Glyoxyl-ficin: an example where a more intense multipoint covalent attachment may decrease enzyme stability

Abstract

The immobilization of ficin extract (sulfidryl proteases) on glyoxyl agarose beads stabilized it, but there is a clear stability maximum after 3 h of immobilization, being the 24 h biocatalyst less stable when thermally inactivated in presence of air. The incubation of the thermally inactivated biocatalysts in the presence of dithiothreitol permitted to recover almost total activity of the biocatalysts prepared for 24 h of immobilization, while the enzyme immobilized for 3 h recovered less activity.
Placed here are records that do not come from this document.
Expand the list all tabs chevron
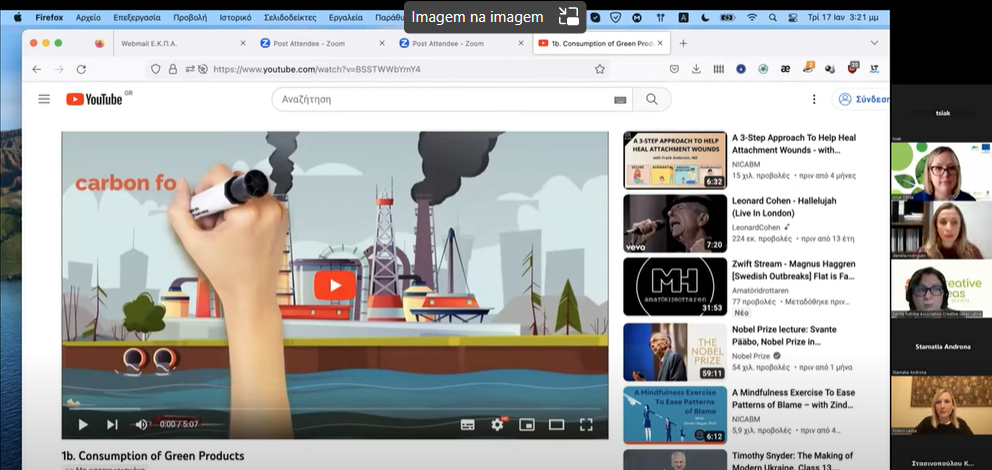Image resolution: width=992 pixels, height=470 pixels. [x=874, y=43]
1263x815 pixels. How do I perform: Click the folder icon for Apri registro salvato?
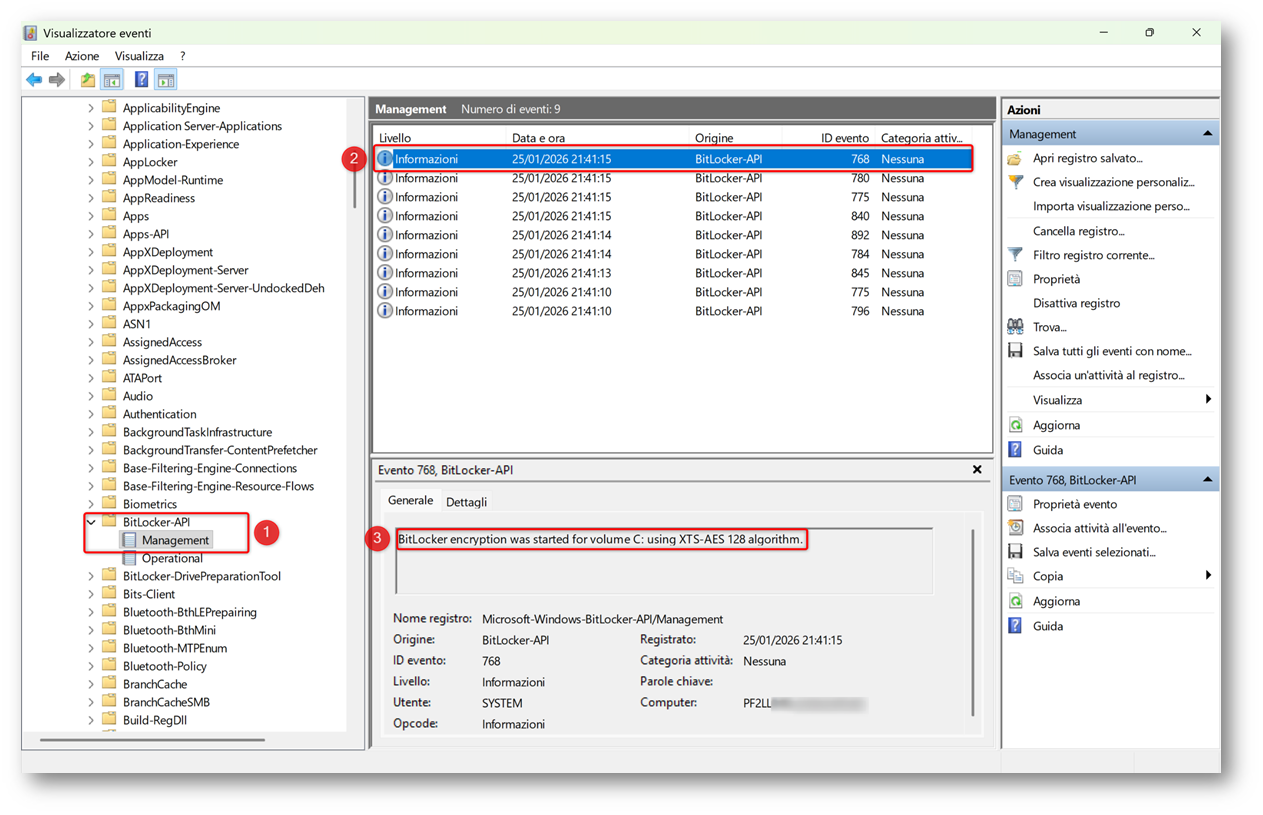[x=1015, y=158]
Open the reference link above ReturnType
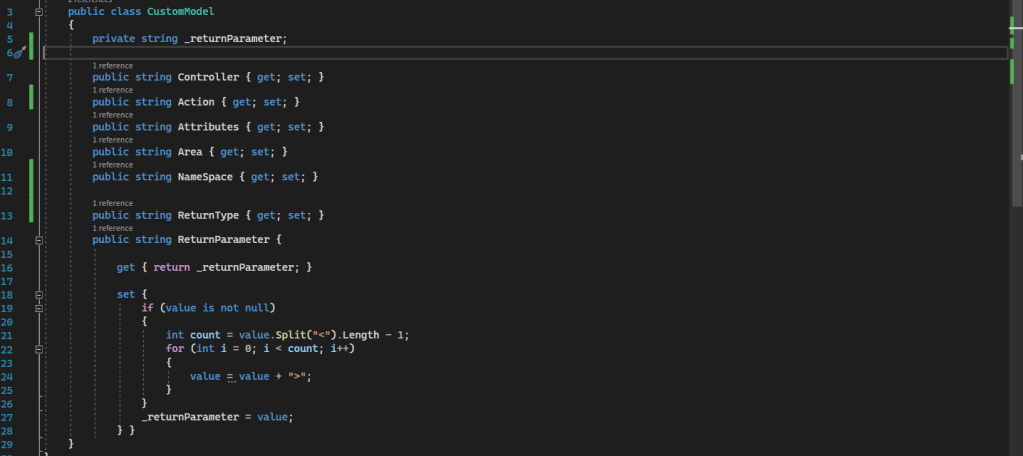 click(x=112, y=203)
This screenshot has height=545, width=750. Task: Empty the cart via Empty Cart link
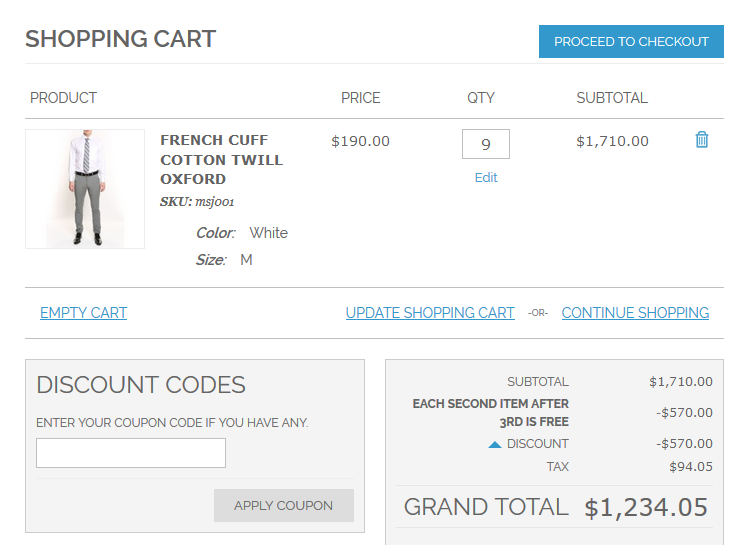[83, 313]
This suggested that the main cause of the faster enzyme inactivation of the 24 h biocatalyst was the Cys oxidation. This was confirmed by inactivating the Cys blocked biocatalysts by using 2,2′-dipyridyldisulfide. Again, a higher percentage of the initial activity (when unblocked by incubation in mercaptoethanol the thermally inactivated biocatalysts) was observed for the 24 h biocatalyst. The use of helium atmosphere enabled to greatly improve the enzyme stability of all immobilized biocatalysts, confirming the highest stability of the biocatalyst immobilized for 24 h. Results suggested that this biocatalyst was in fact the most rigid one, but that the distortion induced by the immobilization produced a higher exposition of the catalytic Cys, and this way, its oxidation becomes faster in the presence of oxygen.